I am pretty new here...first of all, how do I center text? I couldn't center the mathematical steps, I am willing to edit this!
Now to the point, theorem 3.37 of Rudin's PMA states:
3.37 Theorem For any sequence {$c_{n}$} of positive numbers,
$$\liminf_{n \to \infty} \frac{c_{n+1}}{c_n} \leq \liminf_{n \to \infty} \sqrt[n]{c_n} \\ \limsup_{n \to \infty} \sqrt[n]{c_n} \leq \limsup_{n \to \infty} \frac{c_{n+1}}{c_n}.$$
Proof We shall prove the second inequality; the proof of the first is quite similar. Put
$$\alpha = \limsup_{n \to \infty} \frac{c_{n+1}}{c_n}.$$
If $\alpha=+\infty$, there is nothing to prove. If $\alpha$ is finite, choose $\beta>\alpha$. There is an integer $N$ such that
$$\frac{c_{n+1}}{c_n} \leq \beta$$
for $n≥N$. In particular, for any $p>0$,
$$c_{N+k+1} \leq \beta c_{N+k} \;(k=0,1,...,p-1).$$
Multiplying these inequalities, we obtain
$$c_{N+p} \leq \beta^p c_N,$$
or
$$c_n \leq c_N \beta^{-N} \cdot \beta^n \quad (n \geq N).$$
Hence
$$\sqrt[n]{c_n} \leq \sqrt[n]{c_N \beta^{-N}} \cdot \beta,$$
so that
$$\limsup_{n \to \infty} \sqrt[n]{c_n} \leq \beta, \quad \quad (18)$$
by Theorem 3.20(b). Since (18) is true for every $\beta>\alpha$, we have
$$\limsup_{n \to \infty} \sqrt[n]{c_n} \leq \alpha.$$
All the steps are clear to me except the very last one: if $\beta>\alpha$ and $\limsup_{n \to \infty} \sqrt[n]{c_n}=\gamma \leq \beta$ why is it always $\gamma\leq\alpha$? Even if $\beta=\alpha+d$ with d infinitesimally small, if $\gamma=\beta\leq\beta$ it results in $\gamma > \alpha$ right?
To me the problem is indeed the "$\leq$" instead of "$<$" in $\gamma\leq\beta$: if it was $\gamma<\beta$ then I can always choose $\beta=\alpha+d$ so that $\gamma<\beta$ results in $\gamma\leq\alpha$ (since $\alpha<\beta$). This is the only way I could think of it intuitively even if using the "infinitesimally small" argument in such a rough way could be formally wrong.

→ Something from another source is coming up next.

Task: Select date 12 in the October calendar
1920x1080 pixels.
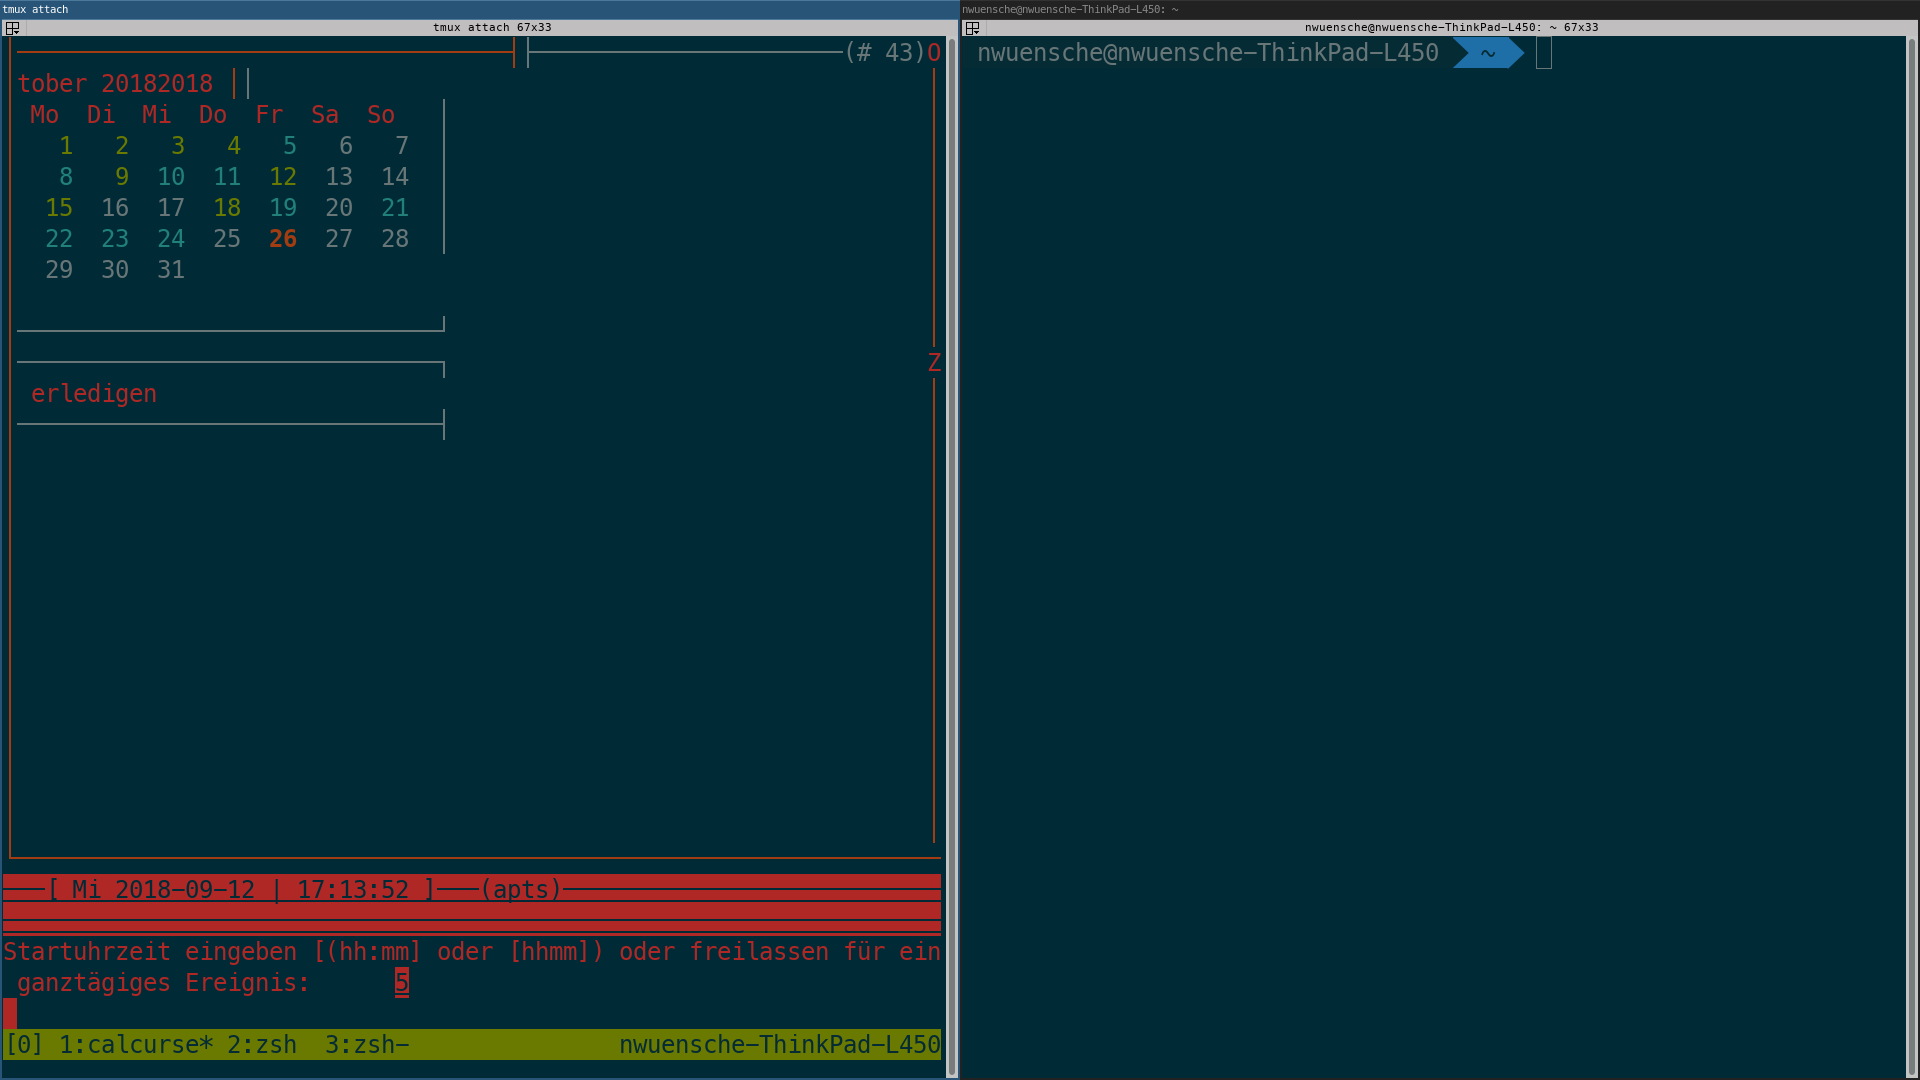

This said I proceeded and looked back where "$\leq$" appears for the first time and it is at the second step of the proof, when it's stated that $\frac{c_{n+1}}{c_n} \leq \beta$. Now, I guess this comes from theorem 3.17b) which says that (using the above notation)
If $\beta>\limsup_{n \to \infty} \frac{c_{n+1}}{c_n}$, there is an integer N such that $n\geq N$ implies $\frac{c_{n+1}}{c_n}<\beta$
and not $\frac{c_{n+1}}{c_n}\leq\beta$.
So my questions are:
- What am I missing in the last step? If $x>a$ and $x\geq b$ why should it always be $b\leq\ a$?
- Why Rudin uses "$\leq$" instead of $<$ in the second step, provided it comes from Theorem 3.17?
Thanks in advance, I hope my thoughs were clearly explained.
(let me know how to center the text!)
EDIT: I found out that user @Mikhail D had the same flow of thoughts from theorem 3.17 to 3.37. He explained it more organically than what I did as answer of the following post.
First of all, from the first step, we can replace $\leq$ with $<$ if that makes the proof easier. Why?
Claim 1: Let $\{a_n\}$ be a bounded sequence with $\alpha=\limsup a_n$. Then for all $\beta>\alpha$, there exists $N$ such that $a_n<\beta$ for all $n\geq N$.
Proof: Let $\beta>\alpha$ and suppose for each $k$, there exists $n_k>k$ such that $a_{n_k}\geq \beta$. Any convergent subsequences of $\{a_{n_k}\}$ must be a convergent subsequence of $\{a_n\}$. Hence, $\alpha\geq \limsup_{k\to\infty} a_{n_k}\geq \beta$, which is a contradiction.
Now, if you run through the same proof, but replace $a_n<\beta$ with $a_n\leq \beta$, the conclusion is the same. Thus, it doesn't really matter which one you use.
As far as the claim: If $\gamma \leq \beta$ for all $\beta>\alpha$, then $\gamma \leq \alpha$.
Proof: Suppose not; that is, $\gamma >\alpha$. Choose $\beta$ such that $\gamma>\beta>\alpha$. Then $\gamma >\beta$ and $\gamma \leq \beta$, a contradiction.